そして舌を噛まれたとして、それで即死するわけではない。適切に処理をしてしまえば、生かすことはできるだろうが……。
「あまりに突然のことだったのでな、舌を噛んだか、と思ったのだが、そうでもない。毒も当然、対策してあった。しばらく、取調室は混乱していたよ」
アンドレア王子は疲れた顔で茶のカップを傾ける。彼の様子から、『混乱』がどんなものだったかが想像できるようだ。
「結局、調べてみたところ……どうも、首の後ろに、何やら奇妙な機械が埋め込まれていることが分かった。そして恐らくは、それが熱か何かを発して、延髄を焼き切ったのだろう、と」
「ええええ……」
エメディアが絶句している。グレイもそういう気分であるし、同時に、『エメディアにそんな物騒な話を聞かせたくない』という気分でもある。だが、エメディアにも聞く権利があるので、文句は言えない。
「アイオン……ええと、そういう機械って、メカニジアにはよく有るの?」
「無い。……否、聞いたことが無い、というだけで、存在は、していたのだろうな……」
アイオンはアイオンで、元々メカニジアに居ただけあって……そして、四肢を義肢に置き換えたり何だり、と、この中で最も機械に近い体を持っているだけあって、衝撃が大きいらしい。
……アイオンは、そっと自分の首の後ろを触っていた。自分の覚えのない機械がありはしないか、という確認らしい。

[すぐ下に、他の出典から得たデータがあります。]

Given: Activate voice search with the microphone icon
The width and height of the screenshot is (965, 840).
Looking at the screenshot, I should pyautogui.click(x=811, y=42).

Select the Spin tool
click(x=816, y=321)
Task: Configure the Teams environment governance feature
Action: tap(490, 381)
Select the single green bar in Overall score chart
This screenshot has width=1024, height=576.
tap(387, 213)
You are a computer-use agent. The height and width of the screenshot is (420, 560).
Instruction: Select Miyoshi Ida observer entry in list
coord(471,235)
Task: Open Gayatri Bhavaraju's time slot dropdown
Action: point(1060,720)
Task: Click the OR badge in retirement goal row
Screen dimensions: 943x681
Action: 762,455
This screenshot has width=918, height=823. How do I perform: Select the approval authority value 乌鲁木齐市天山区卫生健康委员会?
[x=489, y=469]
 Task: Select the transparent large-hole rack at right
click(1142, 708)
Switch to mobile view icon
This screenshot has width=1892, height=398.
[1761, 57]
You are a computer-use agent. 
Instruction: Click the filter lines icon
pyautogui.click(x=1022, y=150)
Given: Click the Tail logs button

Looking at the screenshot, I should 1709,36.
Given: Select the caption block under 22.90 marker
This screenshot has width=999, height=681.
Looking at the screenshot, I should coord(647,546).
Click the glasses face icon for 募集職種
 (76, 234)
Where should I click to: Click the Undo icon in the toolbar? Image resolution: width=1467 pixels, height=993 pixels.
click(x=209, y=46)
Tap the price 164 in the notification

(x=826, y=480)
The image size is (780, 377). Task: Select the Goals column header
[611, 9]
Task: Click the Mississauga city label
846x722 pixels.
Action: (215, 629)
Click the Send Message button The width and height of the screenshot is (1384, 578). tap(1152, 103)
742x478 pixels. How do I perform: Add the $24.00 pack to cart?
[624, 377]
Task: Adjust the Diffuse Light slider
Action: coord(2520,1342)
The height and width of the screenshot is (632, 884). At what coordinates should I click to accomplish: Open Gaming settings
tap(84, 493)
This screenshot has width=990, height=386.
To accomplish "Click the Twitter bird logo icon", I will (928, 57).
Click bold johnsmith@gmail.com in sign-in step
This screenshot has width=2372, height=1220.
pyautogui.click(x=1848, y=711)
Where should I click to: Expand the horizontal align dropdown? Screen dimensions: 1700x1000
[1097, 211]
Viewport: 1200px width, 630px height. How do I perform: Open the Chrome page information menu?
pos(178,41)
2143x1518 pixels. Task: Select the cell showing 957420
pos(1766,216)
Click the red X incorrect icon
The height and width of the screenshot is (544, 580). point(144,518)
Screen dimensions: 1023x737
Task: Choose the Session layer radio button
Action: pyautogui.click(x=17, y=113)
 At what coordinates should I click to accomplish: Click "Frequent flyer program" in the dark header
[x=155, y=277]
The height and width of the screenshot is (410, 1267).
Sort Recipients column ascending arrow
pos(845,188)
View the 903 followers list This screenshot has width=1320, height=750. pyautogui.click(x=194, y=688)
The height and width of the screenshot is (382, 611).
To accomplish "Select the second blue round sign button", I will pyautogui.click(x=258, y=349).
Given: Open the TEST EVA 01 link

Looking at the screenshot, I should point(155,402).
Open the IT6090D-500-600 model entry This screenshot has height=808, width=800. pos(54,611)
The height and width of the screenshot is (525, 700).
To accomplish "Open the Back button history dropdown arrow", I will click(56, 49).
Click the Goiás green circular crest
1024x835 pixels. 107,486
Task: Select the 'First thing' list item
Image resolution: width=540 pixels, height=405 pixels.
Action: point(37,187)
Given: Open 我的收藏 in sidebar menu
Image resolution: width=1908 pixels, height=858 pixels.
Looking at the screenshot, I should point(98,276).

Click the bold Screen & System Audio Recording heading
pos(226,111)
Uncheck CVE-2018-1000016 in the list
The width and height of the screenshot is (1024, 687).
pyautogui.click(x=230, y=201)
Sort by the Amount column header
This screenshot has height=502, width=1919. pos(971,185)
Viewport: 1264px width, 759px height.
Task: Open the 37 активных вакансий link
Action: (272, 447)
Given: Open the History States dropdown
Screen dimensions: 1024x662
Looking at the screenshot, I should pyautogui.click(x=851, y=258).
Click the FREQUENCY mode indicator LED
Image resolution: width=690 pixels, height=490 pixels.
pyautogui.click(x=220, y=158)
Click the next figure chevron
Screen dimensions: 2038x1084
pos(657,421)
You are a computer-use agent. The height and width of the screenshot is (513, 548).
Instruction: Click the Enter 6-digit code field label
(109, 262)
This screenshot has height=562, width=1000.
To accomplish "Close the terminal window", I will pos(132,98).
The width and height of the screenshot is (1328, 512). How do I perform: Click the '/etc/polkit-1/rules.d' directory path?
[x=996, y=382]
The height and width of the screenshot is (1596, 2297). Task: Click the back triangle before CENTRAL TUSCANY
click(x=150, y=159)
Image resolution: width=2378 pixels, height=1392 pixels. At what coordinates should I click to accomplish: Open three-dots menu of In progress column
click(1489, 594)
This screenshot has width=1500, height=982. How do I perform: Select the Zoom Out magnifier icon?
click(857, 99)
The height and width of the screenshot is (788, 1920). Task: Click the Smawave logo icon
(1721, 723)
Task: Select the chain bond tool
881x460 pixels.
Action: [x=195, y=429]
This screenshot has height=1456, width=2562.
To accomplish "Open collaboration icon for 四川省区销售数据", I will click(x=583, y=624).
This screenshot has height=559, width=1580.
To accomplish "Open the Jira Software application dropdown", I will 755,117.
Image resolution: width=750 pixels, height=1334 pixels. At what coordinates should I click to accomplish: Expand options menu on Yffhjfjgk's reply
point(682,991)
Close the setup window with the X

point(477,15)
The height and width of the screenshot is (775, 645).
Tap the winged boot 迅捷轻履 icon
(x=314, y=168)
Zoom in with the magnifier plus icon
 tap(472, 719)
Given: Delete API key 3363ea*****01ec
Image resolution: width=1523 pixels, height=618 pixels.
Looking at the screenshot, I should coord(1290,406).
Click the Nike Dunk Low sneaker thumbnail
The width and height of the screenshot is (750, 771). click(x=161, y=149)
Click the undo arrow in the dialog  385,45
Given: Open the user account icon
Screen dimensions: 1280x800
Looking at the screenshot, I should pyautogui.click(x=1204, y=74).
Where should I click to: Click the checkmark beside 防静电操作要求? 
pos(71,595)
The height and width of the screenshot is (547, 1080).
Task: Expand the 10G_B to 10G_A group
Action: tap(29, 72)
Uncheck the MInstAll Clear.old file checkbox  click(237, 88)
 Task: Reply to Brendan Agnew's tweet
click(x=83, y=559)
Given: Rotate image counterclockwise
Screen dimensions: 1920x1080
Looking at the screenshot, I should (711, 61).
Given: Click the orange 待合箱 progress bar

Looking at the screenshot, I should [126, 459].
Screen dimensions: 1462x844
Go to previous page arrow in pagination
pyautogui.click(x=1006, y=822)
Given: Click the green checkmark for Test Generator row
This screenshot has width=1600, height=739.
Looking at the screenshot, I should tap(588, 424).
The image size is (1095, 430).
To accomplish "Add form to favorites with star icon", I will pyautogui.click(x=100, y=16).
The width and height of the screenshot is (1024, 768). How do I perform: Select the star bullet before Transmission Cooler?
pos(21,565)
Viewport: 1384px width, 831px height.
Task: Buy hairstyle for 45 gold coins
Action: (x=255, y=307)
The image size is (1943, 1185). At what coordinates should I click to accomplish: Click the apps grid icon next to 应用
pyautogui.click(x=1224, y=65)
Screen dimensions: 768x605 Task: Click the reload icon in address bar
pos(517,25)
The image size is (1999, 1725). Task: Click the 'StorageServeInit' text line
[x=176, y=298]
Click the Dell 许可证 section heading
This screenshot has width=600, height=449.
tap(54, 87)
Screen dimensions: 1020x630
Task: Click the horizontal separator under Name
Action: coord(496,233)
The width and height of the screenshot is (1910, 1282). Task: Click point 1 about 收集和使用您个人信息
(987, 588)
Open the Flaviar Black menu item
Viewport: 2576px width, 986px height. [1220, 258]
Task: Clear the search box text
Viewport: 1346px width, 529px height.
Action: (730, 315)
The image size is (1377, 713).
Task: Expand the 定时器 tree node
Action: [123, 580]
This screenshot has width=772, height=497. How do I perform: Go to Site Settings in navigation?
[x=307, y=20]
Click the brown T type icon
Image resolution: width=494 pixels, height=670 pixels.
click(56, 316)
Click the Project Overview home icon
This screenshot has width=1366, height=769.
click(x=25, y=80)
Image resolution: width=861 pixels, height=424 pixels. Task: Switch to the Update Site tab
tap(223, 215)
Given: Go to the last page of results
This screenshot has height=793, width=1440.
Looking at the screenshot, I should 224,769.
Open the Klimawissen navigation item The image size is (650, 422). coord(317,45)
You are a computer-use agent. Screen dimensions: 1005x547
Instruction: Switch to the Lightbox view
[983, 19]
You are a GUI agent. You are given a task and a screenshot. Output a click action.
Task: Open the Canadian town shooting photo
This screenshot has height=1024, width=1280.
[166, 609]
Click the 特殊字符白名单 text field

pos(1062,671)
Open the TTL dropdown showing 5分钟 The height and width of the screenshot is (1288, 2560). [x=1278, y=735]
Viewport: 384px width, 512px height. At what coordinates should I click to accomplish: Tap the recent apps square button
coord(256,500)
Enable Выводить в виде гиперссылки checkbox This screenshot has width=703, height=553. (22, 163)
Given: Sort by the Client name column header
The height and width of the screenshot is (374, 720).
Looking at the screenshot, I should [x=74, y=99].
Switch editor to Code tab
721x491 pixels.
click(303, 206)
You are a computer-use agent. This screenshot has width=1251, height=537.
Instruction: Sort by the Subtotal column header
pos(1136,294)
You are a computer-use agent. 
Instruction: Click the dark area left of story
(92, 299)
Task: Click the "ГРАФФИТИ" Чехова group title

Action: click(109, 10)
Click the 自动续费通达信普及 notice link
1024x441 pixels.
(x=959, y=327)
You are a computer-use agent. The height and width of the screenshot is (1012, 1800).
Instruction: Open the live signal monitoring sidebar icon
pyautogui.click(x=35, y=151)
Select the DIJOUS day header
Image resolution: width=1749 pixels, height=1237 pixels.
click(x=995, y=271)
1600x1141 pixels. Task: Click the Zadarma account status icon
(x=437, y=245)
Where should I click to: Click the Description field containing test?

これについては全員が心配になったので、全員でちらちらとアイオンの首の後ろを眺めることになった。ウサミミに至っては、しっかり触診していた。……が、特に何も無いと判断され、ひとまず、全員が胸を撫でおろす。
そんなグレイ達一行を眺めて、アンドレア王子は『仲の良いことだ』と微笑んだ。
「さて……まあ、そういう訳で、碌に情報は得られなかった。あの従者がメカニジアの手の者だったことが分かっただけだ」
そうして、アンドレア王子は改めて、深々とため息を吐いた。そんな彼のカップにはおかわりの茶が注がれた。……2杯目は、1杯目とは違う茶であるらしい。アンドレア王子はそれを飲んで、飲んでから『これは……疲労回復ポーション……』と、何とも言えない顔をした。
「しかし……敵がメカニジアからの者であった、というのは大きな情報です」
同じく2杯目の茶を飲み始めているルイナは、瑠璃紺の瞳の間、眉間にしっかりと皺を寄せながら呟く。
「問題は、例の従者が『本当に自死だったのか』ですね……」
「ああ、私も同じことを考えていた」
ルイナの呟きに、アンドレア王子も『その通り』とばかりに反応した。
「彼自身が、例の装置を起動して死んだなら、まあ、よい。だが……もし、彼自身の意思ではなく、装置が起動して、彼を殺していたのだとしたら……」
そして、アンドレア王子は一気にカップの中身を飲み干して、遠い目をした。
「……どこで誰が監視していたのやら、と思ってな……」
……グレイ達は、顔を見合わせた。
恐らく、グレイ達の頭の中には全員同じく、『アイオンの右手』が蠢いている。